Lompat ke konten Lompat ke sidebar Lompat ke footer

PMII Sebagai Penguat Disiplin Nilai dan Kepemimpinan


Oleh: Rifqan Achmad Zarnoeji*

Organisasi hampir selalu dikotomi ke dalam organisasi massa atau kader, organisasi profesional atau organisasi politik, dan organisasi tradisional atau modern. Prinsip-prinsip dasar antara bentuk, isi, dan sifat tersebut nyaris tidak bisa disatukan. Andaipun bisa, maka akan selalu memunculkan kontradiksi di dalamnya.

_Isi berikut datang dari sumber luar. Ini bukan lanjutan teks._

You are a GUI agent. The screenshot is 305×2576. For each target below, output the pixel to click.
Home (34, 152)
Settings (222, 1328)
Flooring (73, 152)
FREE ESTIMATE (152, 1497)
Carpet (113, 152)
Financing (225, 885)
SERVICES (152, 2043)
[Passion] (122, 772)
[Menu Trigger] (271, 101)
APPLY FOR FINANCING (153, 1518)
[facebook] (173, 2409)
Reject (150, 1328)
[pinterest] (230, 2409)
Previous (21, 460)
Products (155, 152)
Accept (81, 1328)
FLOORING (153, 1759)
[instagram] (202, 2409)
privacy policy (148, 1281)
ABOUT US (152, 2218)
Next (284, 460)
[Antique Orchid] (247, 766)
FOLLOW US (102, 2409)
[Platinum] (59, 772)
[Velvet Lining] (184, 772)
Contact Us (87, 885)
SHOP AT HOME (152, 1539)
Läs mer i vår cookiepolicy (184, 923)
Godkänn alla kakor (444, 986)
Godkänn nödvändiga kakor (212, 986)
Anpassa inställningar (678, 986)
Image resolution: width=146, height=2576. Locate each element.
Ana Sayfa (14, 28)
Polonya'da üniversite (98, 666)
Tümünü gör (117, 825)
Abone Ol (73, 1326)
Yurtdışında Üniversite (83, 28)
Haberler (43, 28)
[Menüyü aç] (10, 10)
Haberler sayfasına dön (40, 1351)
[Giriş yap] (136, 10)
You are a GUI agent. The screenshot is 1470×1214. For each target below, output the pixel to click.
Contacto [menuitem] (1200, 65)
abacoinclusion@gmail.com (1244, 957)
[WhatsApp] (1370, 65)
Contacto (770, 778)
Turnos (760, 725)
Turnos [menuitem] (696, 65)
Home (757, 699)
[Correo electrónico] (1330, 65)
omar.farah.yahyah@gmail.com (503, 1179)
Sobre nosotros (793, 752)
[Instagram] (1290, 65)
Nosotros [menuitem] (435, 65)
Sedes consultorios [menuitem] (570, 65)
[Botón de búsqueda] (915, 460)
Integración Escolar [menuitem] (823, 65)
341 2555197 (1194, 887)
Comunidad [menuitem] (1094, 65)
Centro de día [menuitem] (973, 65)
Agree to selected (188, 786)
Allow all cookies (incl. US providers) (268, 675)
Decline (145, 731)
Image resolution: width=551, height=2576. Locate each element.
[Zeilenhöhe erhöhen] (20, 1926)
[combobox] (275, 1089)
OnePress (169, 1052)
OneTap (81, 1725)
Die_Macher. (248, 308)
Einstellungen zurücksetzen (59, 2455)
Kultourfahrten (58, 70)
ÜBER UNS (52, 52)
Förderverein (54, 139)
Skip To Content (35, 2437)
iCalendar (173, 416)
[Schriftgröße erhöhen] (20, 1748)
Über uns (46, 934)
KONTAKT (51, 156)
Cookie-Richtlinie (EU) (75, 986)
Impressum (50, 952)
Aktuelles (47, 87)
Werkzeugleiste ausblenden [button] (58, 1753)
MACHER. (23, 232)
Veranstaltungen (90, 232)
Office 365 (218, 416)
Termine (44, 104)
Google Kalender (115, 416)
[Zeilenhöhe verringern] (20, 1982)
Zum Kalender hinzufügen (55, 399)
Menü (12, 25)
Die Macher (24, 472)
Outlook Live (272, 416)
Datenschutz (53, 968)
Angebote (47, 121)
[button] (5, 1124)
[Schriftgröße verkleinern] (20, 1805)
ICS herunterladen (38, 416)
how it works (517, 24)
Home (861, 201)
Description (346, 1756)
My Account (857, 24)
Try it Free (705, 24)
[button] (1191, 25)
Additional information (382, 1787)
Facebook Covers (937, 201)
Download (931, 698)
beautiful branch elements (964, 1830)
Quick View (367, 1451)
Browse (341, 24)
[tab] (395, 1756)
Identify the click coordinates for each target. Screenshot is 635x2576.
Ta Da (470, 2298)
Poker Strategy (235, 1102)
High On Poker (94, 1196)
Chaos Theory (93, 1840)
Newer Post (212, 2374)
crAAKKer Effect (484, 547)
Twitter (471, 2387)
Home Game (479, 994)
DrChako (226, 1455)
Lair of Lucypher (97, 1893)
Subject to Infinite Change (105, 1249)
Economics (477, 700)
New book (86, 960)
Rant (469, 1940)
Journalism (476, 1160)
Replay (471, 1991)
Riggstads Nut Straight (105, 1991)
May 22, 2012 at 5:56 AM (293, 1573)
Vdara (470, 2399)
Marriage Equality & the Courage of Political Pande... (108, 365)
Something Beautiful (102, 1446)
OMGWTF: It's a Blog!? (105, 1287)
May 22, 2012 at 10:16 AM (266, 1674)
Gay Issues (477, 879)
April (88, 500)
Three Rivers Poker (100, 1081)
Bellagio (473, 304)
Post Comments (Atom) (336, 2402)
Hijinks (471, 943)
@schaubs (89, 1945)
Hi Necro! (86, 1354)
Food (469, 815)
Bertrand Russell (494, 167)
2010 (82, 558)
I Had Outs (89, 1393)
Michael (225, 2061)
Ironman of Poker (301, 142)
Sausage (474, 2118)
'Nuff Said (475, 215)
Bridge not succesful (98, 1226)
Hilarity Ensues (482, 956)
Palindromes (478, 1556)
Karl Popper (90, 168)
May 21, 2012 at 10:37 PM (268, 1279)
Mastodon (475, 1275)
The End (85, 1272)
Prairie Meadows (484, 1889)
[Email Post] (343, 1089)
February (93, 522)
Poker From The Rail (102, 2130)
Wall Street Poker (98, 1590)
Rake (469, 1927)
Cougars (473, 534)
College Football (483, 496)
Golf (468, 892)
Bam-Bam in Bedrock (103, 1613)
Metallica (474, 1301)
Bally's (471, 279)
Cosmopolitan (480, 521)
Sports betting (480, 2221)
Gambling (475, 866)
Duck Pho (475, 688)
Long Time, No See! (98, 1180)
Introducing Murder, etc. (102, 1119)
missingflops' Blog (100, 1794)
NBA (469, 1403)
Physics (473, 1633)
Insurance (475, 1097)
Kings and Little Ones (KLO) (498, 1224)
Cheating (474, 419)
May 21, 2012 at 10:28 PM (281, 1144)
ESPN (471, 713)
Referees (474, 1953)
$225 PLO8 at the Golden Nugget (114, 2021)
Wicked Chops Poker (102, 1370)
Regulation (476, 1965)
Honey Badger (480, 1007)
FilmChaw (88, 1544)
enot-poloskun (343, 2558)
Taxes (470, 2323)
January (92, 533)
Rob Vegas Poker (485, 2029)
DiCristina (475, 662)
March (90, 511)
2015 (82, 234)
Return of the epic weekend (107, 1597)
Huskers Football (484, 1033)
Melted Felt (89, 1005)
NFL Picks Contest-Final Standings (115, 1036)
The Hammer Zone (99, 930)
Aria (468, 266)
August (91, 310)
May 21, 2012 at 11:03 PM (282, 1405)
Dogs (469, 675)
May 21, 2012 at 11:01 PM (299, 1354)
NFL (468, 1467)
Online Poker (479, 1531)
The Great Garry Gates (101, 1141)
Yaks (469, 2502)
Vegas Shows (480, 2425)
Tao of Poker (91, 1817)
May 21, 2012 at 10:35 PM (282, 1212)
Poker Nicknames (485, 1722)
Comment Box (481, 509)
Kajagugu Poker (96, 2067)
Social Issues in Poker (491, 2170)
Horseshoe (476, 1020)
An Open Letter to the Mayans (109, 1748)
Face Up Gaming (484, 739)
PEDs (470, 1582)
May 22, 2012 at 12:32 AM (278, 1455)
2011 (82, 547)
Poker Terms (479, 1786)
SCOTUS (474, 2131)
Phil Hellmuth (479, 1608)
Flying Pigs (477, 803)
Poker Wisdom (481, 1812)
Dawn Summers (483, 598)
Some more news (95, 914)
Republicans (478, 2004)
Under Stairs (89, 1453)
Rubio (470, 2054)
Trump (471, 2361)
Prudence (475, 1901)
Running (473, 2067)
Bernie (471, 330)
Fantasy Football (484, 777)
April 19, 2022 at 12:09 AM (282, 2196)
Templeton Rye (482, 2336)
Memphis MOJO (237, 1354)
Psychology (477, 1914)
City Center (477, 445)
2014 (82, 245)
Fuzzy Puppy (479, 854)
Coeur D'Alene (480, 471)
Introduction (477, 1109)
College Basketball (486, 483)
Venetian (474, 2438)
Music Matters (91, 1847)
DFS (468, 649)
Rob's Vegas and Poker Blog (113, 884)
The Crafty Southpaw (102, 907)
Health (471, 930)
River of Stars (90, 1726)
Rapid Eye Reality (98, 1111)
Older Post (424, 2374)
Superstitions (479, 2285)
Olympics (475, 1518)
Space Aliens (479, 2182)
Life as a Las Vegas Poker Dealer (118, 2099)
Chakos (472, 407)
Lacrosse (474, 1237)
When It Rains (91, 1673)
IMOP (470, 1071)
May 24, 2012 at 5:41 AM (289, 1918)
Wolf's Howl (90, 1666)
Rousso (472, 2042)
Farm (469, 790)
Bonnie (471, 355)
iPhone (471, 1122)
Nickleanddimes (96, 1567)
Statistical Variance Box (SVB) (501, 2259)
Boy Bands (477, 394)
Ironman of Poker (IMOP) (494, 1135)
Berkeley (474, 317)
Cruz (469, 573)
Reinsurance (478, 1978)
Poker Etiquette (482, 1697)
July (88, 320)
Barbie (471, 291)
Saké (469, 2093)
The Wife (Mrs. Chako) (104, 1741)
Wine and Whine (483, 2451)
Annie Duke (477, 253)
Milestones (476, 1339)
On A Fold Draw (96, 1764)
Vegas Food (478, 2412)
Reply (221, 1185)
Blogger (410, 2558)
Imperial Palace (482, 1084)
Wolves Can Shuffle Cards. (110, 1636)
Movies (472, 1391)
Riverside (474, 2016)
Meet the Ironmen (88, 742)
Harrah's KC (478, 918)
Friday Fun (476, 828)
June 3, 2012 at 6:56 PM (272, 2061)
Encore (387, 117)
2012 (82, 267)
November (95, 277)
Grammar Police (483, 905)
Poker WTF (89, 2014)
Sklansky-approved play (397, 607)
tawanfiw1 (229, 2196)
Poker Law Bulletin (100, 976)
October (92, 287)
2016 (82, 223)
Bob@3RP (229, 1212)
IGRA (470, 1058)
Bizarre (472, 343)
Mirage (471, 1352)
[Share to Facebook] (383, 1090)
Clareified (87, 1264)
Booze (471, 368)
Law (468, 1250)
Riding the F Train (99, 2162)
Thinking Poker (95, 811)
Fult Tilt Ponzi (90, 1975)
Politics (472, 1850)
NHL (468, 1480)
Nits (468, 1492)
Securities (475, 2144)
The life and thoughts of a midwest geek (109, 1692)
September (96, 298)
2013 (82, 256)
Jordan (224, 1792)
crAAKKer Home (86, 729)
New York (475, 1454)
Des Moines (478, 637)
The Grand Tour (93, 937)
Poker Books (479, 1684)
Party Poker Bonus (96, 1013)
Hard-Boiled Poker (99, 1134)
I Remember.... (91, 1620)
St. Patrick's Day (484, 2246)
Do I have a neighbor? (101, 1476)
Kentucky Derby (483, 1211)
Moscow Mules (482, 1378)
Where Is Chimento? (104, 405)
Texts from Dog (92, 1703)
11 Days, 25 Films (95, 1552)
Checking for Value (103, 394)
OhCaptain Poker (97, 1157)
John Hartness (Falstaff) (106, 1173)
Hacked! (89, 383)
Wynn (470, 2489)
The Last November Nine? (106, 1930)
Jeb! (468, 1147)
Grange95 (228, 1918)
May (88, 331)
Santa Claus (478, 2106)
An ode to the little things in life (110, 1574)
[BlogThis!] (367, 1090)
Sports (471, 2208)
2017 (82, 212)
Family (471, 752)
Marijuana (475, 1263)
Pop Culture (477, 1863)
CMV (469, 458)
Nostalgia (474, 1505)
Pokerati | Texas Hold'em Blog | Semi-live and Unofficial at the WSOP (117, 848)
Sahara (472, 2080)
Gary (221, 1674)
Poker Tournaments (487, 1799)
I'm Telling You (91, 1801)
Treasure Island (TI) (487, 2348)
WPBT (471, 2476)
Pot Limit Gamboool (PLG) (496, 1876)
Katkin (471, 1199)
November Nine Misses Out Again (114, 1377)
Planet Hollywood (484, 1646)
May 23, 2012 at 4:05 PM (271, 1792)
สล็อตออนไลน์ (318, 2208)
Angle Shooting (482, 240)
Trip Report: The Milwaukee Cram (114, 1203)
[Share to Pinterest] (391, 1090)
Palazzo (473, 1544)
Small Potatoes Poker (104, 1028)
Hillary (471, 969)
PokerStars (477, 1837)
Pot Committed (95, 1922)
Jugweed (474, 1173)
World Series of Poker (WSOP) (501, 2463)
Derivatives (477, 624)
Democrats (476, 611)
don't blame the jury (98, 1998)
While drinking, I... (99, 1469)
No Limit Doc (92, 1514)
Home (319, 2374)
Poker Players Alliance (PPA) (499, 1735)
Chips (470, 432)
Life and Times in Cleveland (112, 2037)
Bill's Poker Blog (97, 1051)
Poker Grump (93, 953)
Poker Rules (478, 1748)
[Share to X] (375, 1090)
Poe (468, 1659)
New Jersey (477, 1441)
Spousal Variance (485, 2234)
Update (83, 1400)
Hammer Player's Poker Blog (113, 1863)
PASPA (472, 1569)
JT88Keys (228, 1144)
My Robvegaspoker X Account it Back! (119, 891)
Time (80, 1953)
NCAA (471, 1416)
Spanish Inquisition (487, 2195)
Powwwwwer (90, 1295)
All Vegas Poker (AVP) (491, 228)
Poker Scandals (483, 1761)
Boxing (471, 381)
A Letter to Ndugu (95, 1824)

Pergerakan Mahasiswa Islam Indonesia (PMII) harus berani memilih tipologi atau karakteristik yang jelas, terdapat dua ciri yang khas melekat di dalam organisasi kader, yakni: (1) disiplin terhadap nilai, dan (2) disiplin terhadap institusi kepemimpinan (struktur). Dua bentuk kedisiplinan di atas tidak bisa ditawar. Menegasi salah satunya hanya akan membuat institusi (kelembagaan) menjadi pincang, menciptakan ketidak teraturan (disorder), dan menimbulkan kerapuhan. Di manapun ada institusi kader, maka kedua kedisiplinan ini selalu melekat.

Organisasi kader merupakan institusi yang teratur dan berjenjang, di mana, setiap orang bisa berperan sesuai kapasitasnya. Di antara masing-masing kader atau anggota bisa menilai apakah seseorang memiliki kapasitas melalui seperangkat peraturan-peraturan yang ada di dalam institusi atau bahkan seseorang bisa menyadari kapasitas dirinya sendiri melalui refleksi diri.

Organisasi kader bersifat ‘Suka Rela’. Seseorang dapat menjadi Anggota PMII hanya secara sukarela dengan kesadarannya untuk mencapai tujuan organisasi, menganut nilai-nilai organisasi, dan menjalankan prinsip serta peraturan-peraturan organisasi. Kesukarelaan yang ada di dalam organisasi kader, tentu saja berbeda dengan organisasi berbasis profesi atau profit (mendapat gaji). Di mana orang-orang di dalamnya cenderung hidup sendiri-sendiri dengan pertimbangan keuntungan material semata.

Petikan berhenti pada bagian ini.